Saturday, December 22, 2007

Baseball needs to review the past before judging present

As a fan of Major League Baseball since I was 5 old age old (back in the glorification years of New House Of York City baseball game game observation the Dodgers, Giants and Yankees of the 1940s and '50s), I happen the R. J. Mitchell Report and baseball's response to it a farce, and totally incongruous.

Let me get by saying that I am a doctor and pharmaceutical chemist whose country of expertness is drugs of abuse. In my first-hand experience, it is inappropriate for jocks to take drugs such as as steroids, amphetamines, ephedrine, growing hormone, etc., without medical justification for two reasons. First, they may have got harmful personal effects on the human body, and second, they may not be legally acquired without a prescription written by a duly licensed wellness provider.

That beingness said, I happen it pathetic hearing to analysts discourse the R. J. Mitchell Report, and Commissioner Bud Selig and the mass media talking about a player's record. If baseball game and its decision makers desire to inquiry admittance into Cooperstown, they also necessitate to see the drug usage in past eras, bowl dimensions and wage issues.

Prior to recent revelations, people used to talk about "a degree playing field," stating that batters like Barry Bonds and Mark McGwire had an partial advantage as a consequence of using performace-enhancing drugs. Now we're finding out that, in fact, the hurlers were also taking these substances.

There is no reference in the R. J. Mitchell Report that the baseball players of the 1930s, '40s, '50s, '60s and '70s, allegedly used stimulants. These drugs were either illegally obtained or available as ingredients in over-the-counter medications such as as nasal consonant inhalators containing amphetamines. Moreover, those jocks were not drug tested to guarantee that no use of these agents was occurring.

But organized baseball game also disregards 1 of the most important factors regarding records and the Hallway of Fame debate: the logistical consistence of the Fields themselves.

Since 1900, the distance from place plate to first alkali in every bowl is 90 feet, and from the pitcher's India rubber to place plate is 60 feet, six inches.

By contrast, each ballpark's home-run line of limit changes wildly from locale to venue. Ebbets Field had a wall in right field and Hub Of The Universe have its greenish monster.
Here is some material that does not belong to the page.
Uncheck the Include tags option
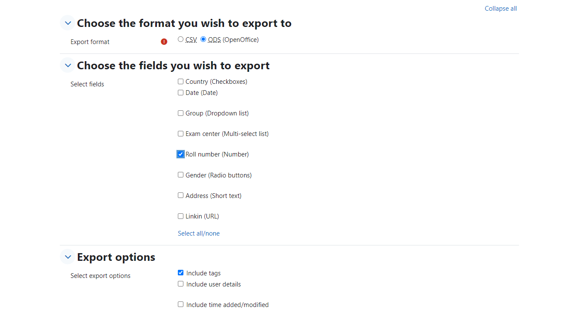The image size is (575, 310). click(180, 273)
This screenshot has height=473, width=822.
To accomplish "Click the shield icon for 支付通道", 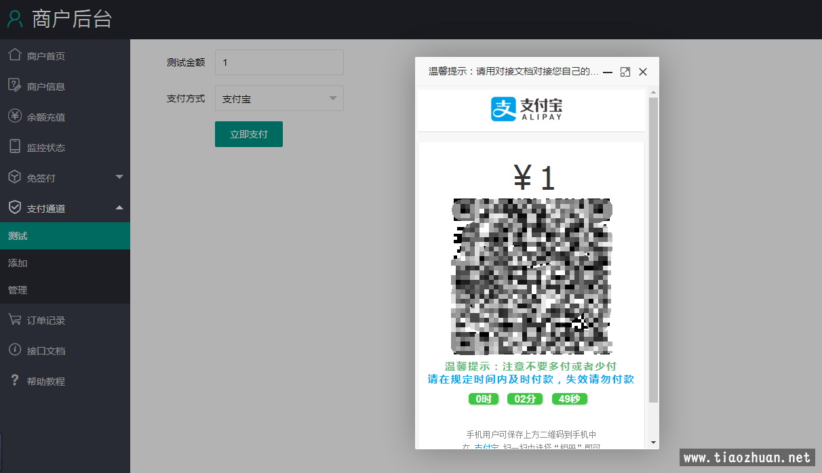I will click(x=14, y=207).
A place tally down the right-field line at Northerner Stadium was 295 feet, while the center-field barrier at the Marco Polo Evidence was practically to infinity. In Pittsburgh they altered Forbes Field to make Greenberg's Gardens -- later referred to as Kiner's Korner -- reducing the distance that these powerfulness batters had to establish the ball for it to be logged as a place run.

Before baseball game additional tarnishes its mental image and -- more than importantly -- this precious game, the athletics must take a long, difficult expression at itself and its history before judging today's baseball players so that it doesn't additional shatter the religion of every child who turns up wanting to be a portion of this uniquely American sport.

Those in complaint should not take any Draconian measurements before seriously weighing the consequences.